--- EXTRACT TO READ ---
Matheel: A CLI and Python package for source-code similarity detection.

These details have not been verified by PyPI

Project links

Project description

Matheel

Matheel is a simple, function-based Python package and CLI for source-code similarity. It combines semantic embeddings, lexical similarity, chunking, preprocessing, and code-aware metrics without forcing a class-heavy API.

Installation

Use Python 3.10 to 3.12.

Base install:

pip install matheel

Optional extras:

pip install "matheel[chunking]"
pip install "matheel[chunking_code]"
pip install "matheel[metrics]"
pip install "matheel[model2vec]"
pip install "matheel[pylate]"
pip install "matheel[gradio]"
pip install "matheel[all]"
pip install "matheel[dev]"

matheel[all] installs the currently supported optional backends in one command: Chonkie code chunking, metrics runtime dependencies (RUBY graph/tree, TSED, CodeBERTScore), model2vec, PyLate, and the Gradio app dependencies.

Quick Start

The repo includes a small Java archive at sample_pairs.zip for quick validation.

CLI:

matheel compare sample_pairs.zip \
  --model huggingface/CodeBERTa-small-v1 \
  --feature-weight semantic=0.7 \
  --feature-weight levenshtein=0.3 \
  --threshold 0.2 \
  --num 10

Python:

from matheel.similarity import get_sim_list

results = get_sim_list(
    "sample_pairs.zip",
    model_name="huggingface/CodeBERTa-small-v1",
    threshold=0.2,
    number_results=10,
    feature_weights={
        "semantic": 0.7,
        "levenshtein": 0.3,
    },
)
print(results.head())

Supported Languages

Chunking is language-agnostic by default because it can split any text.
CodeBLEU-style metrics are intentionally scoped to Java, Python, C, and C++.
Generic preprocessing works across languages, but code-aware metrics are most defensible in that four-language scope.

Supported Methods

Similarity features:

semantic
levenshtein
jaro_winkler
winnowing
gst
code_metric

Code metrics:

codebleu
codebleu_ngram
codebleu_weighted_ngram
codebleu_syntax
codebleu_dataflow
crystalbleu
ruby
tsed
codebertscore

ruby now uses a full staged implementation (graph -> tree -> string), with optional runtime dependencies enabled via matheel[metrics].

Chunking methods:

none
Chonkie-backed when installed: code, chonkie_token, chonkie_sentence, chonkie_recursive, chonkie_fast

Vector backends:

auto
sentence_transformers
model2vec
pylate

Single-vector similarity functions:

cosine
dot
euclidean
manhattan

Sentence Transformers pooling methods:

mean
max
cls
lasttoken
mean_sqrt_len_tokens
weightedmean

auto inspects Hugging Face model metadata and routes to the correct backend when the model exposes a known library.

Core Parts

Preprocessing: whitespace and comment normalization before any scoring.
Chunking: Chonkie-backed document splitting with per-method options.
Vectors: dense single-vector, learned static single-vector, and multivector late interaction.
--- DATASET EXCERPTS ---
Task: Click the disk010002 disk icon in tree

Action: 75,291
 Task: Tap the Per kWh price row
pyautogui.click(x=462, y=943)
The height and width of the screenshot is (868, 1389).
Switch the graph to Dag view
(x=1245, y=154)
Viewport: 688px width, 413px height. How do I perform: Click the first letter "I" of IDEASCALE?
---
▶ **GIVEN REQUEST 1**: From the Matheel package page, copy out word for word the passage that begins at the words "from matheel.similarity import" and stops after "print(results.head())".
▶ **GIVEN REQUEST 2**: According to the Matheel package page, which Python versions should be used?

▶ **CORRECT RESULT 1**:
from matheel.similarity import get_sim_list

results = get_sim_list(
    "sample_pairs.zip",
    model_name="huggingface/CodeBERTa-small-v1",
    threshold=0.2,
    number_results=10,
    feature_weights={
        "semantic": 0.7,
        "levenshtein": 0.3,
    },
)
print(results.head())

▶ **CORRECT RESULT 2**: Python 3.10 to 3.12.